SELECTED EXTRACT:
..............................

Model Testing Questions

Ask:

Which model gives the most consistent output?
Which model follows format best?
Which model handles the context length?
Which model is affordable at scale?
Which model is fast enough?
Which model fails least often?
Which model handles the language best?
Which model works best for this specific prompt?

Rule

Model choice must be tested against the use case, not assumed.

10. Testing And Iteration Layer

Prompt engineering is iterative.

A prompt should be improved through testing, not guesswork.

Prompt Testing Process

Use:

Define the expected output.
Create test inputs.
Run the prompt.
Review the output.
Identify failure patterns.
Adjust prompt structure.
Add examples where needed.
Adjust constraints.
Test another model if needed.
Repeat until reliable enough.

Prompt Testing Inputs

Test against:

ideal input
messy input
short input
long input
ambiguous input
missing data
conflicting data
edge cases
high-risk examples
real production samples
past failure examples

Scientific Method Standard

Prompt improvement should follow:

hypothesis
test
observation
adjustment
retest
record

Rule

Do not deploy an important automation prompt after one successful test.

11. Cost Latency And Scale Layer

Prompt quality must be balanced against cost and speed.

A prompt that works well once may become too expensive at scale.

A prompt chain that produces excellent output may be too slow for a real-time workflow.

MWMS must decide the right balance.

Cost Factors

Costs may increase with:

long prompts
large examples
long context
chain-of-thought/planning outputs
multiple prompt steps
expensive models
repeated context in each step
large output length
retries
failed outputs

Latency Factors

Latency may increase with:

large context
multi-step chains
slow models
long output
tool calls
external API calls
validation steps
human approval stages

Quality Versus Cost Questions

Ask:

How often will this prompt run?
How much does each run cost?
What does a failed output cost?
Is this output client-facing?
Is this output revenue-related?
Is this output high-risk?
Can a cheaper model do the task?
Can context be reduced?
Can prompts be stacked safely?
Should prompts be deconstructed for quality?
Is speed more important than depth?

..............................

STORED DATA:
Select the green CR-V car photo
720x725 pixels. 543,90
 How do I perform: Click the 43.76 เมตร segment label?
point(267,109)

..............................

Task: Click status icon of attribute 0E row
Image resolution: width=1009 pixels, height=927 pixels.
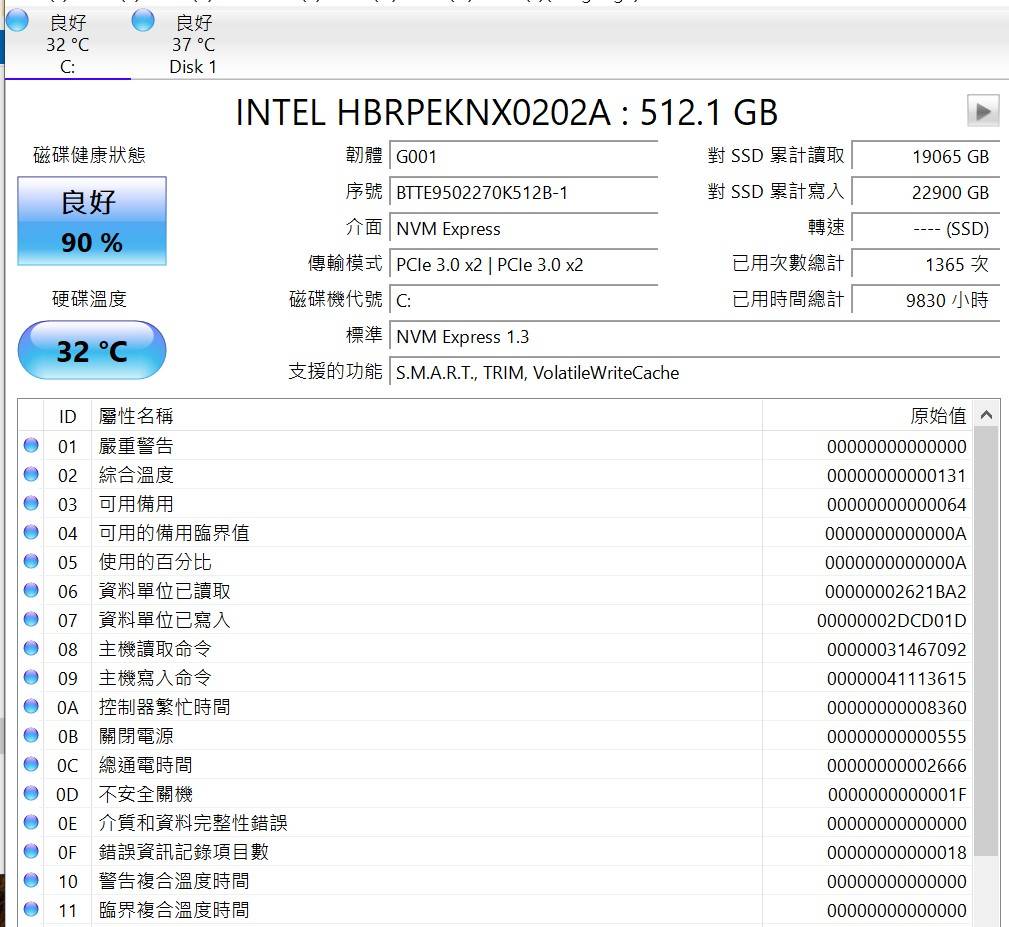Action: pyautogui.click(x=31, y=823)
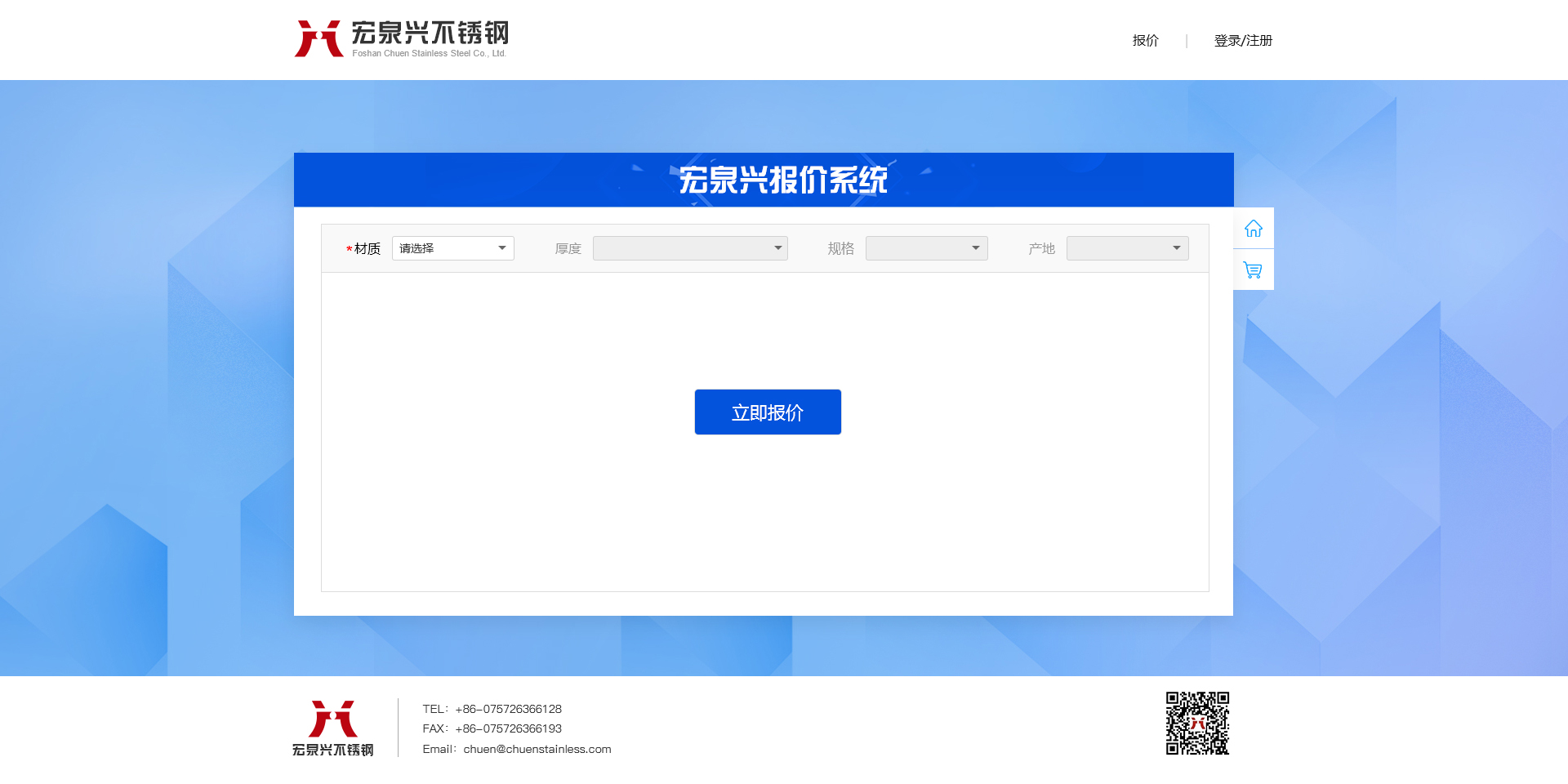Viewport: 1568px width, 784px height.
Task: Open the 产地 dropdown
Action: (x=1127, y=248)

..............................

YOUR ASSIGNMENT: Could you extend the prompt engineering guide, picking up after its last line, "Is speed more important than depth?"

OUTPUT BELOW:
Rule

High-value outputs can justify higher prompt cost. Low-value repetitive outputs need cost discipline.

12. Observability And Governance Layer

MWMS must track prompt performance.

A prompt hidden inside an automation should not become invisible.

Important prompts need metadata, logging, versioning, and review.

Prompt Metadata Fields

Track:

Prompt Name:
Prompt Version:
Brain / Employee:
Workflow:
Prompt Type:
Model Used:
Input Variables:
Output Format:
Test Status:
Average Cost:
Average Latency:
Failure Modes:
Last Reviewed:
Owner:
Change Notes:

Observability Questions

Ask:

Which prompt generated this output?
Which version was used?
Which model was used?
What input was passed?
How much did it cost?
How long did it take?
Did it pass validation?
Did it fail formatting?
Was human review required?
Was the output accepted or corrected?
What changed since the last version?

Rule

A production prompt should be traceable.

Prompt Asset Standard

A prompt becomes an MWMS prompt asset only when it has:

clear purpose
defined owner
defined Brain or Employee
stable prompt text
input variables
output format
quality criteria
examples where needed
test inputs
model selection notes
version number
cost/latency awareness
failure handling
review date

Rule

Prompt assets should be stored, versioned, and reused.

Prompt Liability Warning

A prompt becomes a liability when it:

is rewritten every time
lives only in chat history
has no version
has no owner
has no test examples
creates inconsistent outputs
requires manual fixing
mixes instructions and data poorly
lacks output format
uses vague wording
cannot be audited
cannot be reused
creates cost without visibility

Rule

Prompt liabilities must be converted into prompt assets or removed from production workflows.

Atomic Prompt Standard

Use atomic prompts for narrow tasks.

Good Atomic Prompt Uses

Use for:

classification
formatting
line breaks
tag assignment
sentiment label
yes/no decision
extracting one field
routing a task
simple rewrite
compliance flag
deduplication check

Atomic Prompt Requirements

An atomic prompt should define:

allowed output labels
exact output format
examples if classification matters
what to do if uncertain
no extra commentary rule

Rule

Atomic prompts should be small, clear, and easy to validate.

Compound Prompt Standard

Use compound prompts for complex tasks.

Good Compound Prompt Uses

Use for:

structured reports
content creation
sales page analysis
diagnostic output
course absorption
research synthesis
competitor analysis
prompt-to-query conversion
detailed rewrite
strategy creation
multi-factor scoring

Compound Prompt Requirements

A compound prompt should include:

identity
task
context
input variables
guidelines
examples
output format
scoring rules if needed
constraints
failure instructions

Rule

Compound prompts should be structured in clear sections.

Deconstruction Method Standard

Use deconstruction when a task is too complex for one prompt.

Deconstruction Steps

Identify the full task.
Break it into smaller thinking steps.
Decide which steps need separate prompts.
Decide which outputs feed the next step.
Add validation or human review where needed.
Test each step separately.
Test the full chain.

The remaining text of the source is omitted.